Converting a hundred million integers to strings per second

Almost 7 years ago I wrote a blog post comparing performance of different methods of converting an integer into a string. A lot of things have changed since then so I decided to write a follow-up post and see how much progress has been made over the years.

First of all let’s look at the benchmark itself. It is based on Boost Karma int_performance benchmark ported to Google Benchmark to make the results more reproducible. It reports the time taken to convert ten million integers into strings. This is a somewhat weird metric so I changed it into a more intuitive conversion speed in integers per second.

One problem with the benchmark was that it used rand to generate input data in a non-portable way (thanks Travis Downs for reporting this issue). This was fixed by replacing rand with a proper pseudo-random number generator so now the input distribution is consistent across platforms.

Travis also pointed me to a recent bug on Intel CPUs which may affect performance when jump instructions cross cache lines.
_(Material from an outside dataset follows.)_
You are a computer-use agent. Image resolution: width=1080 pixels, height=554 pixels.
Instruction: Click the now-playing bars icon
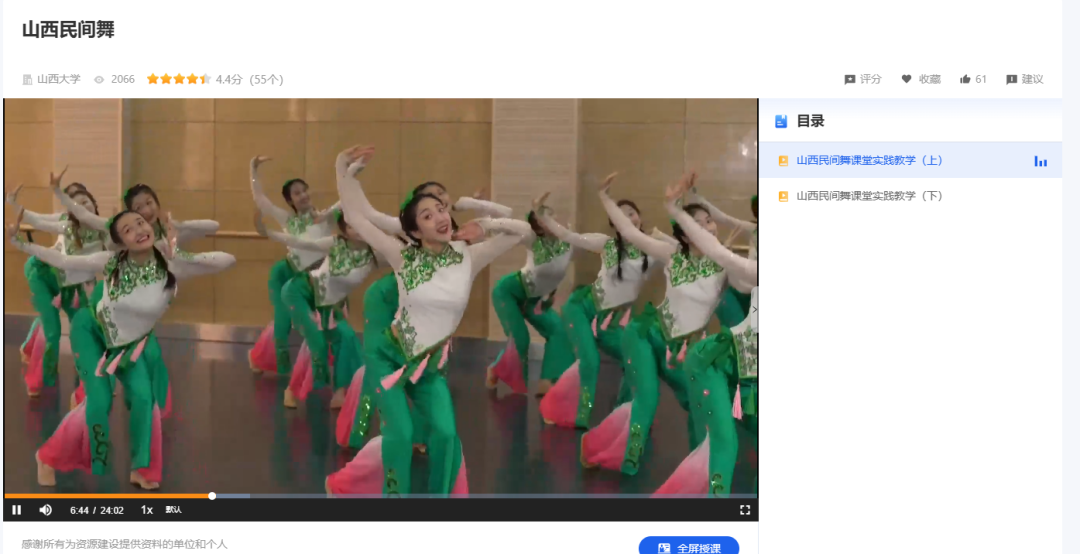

Experiments showed a big variation in mite_uops / dsb_uops after unrelated code changes (e.g. adding an unused function). To make the benchmark more reliable I implemented Intel CPU detection and the recommended mitigation, namely added -Wa,-mbranches-within-32B-boundaries to the compiler options.
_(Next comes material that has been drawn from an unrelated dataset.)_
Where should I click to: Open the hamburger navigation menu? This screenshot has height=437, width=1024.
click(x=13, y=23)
Here is an example of a single benchmark run without mitigation:

$ perf stat -e uops_issued.any,idq.dsb_uops,idq.mite_uops,dsb2mite_switches.penalty_cycles \
    ./int-benchmark --benchmark_filter=format_int
...
---------------------------------------------------------------------
Benchmark           Time             CPU   Iterations UserCounters...
---------------------------------------------------------------------
format_int    8420131 ns      8420392 ns           83 items_per_second=118.759M/s

 Performance counter stats for './int-benchmark --benchmark_filter=format_int':

     9,708,172,187      uops_issued.any                                             
     8,745,800,873      idq.dsb_uops                                                
     1,903,352,743      idq.mite_uops                                               
       470,737,031      dsb2mite_switches.penalty_cycles

and here is the same benchmark run with mitigation:

$ perf stat -e uops_issued.any,idq.dsb_uops,idq.mite_uops,dsb2mite_switches.penalty_cycles \
    ./int-benchmark --benchmark_filter=format_int
...
---------------------------------------------------------------------
Benchmark           Time             CPU   Iterations UserCounters...
---------------------------------------------------------------------
format_int    7455764 ns      7456006 ns           93 items_per_second=134.12M/s

 Performance counter stats for './int-benchmark --benchmark_filter=format_int':

    11,585,171,382      uops_issued.any                                             
    13,069,550,403      idq.dsb_uops                                                
       335,873,122      idq.mite_uops                                               
        11,939,259      dsb2mite_switches.penalty_cycles

As you can see there is almost 13% performance difference and a dramatic drop in dsb2mite_switches.penalty_cycles (and mite_uops / dsb_uops) that suggests that the mitigation is working.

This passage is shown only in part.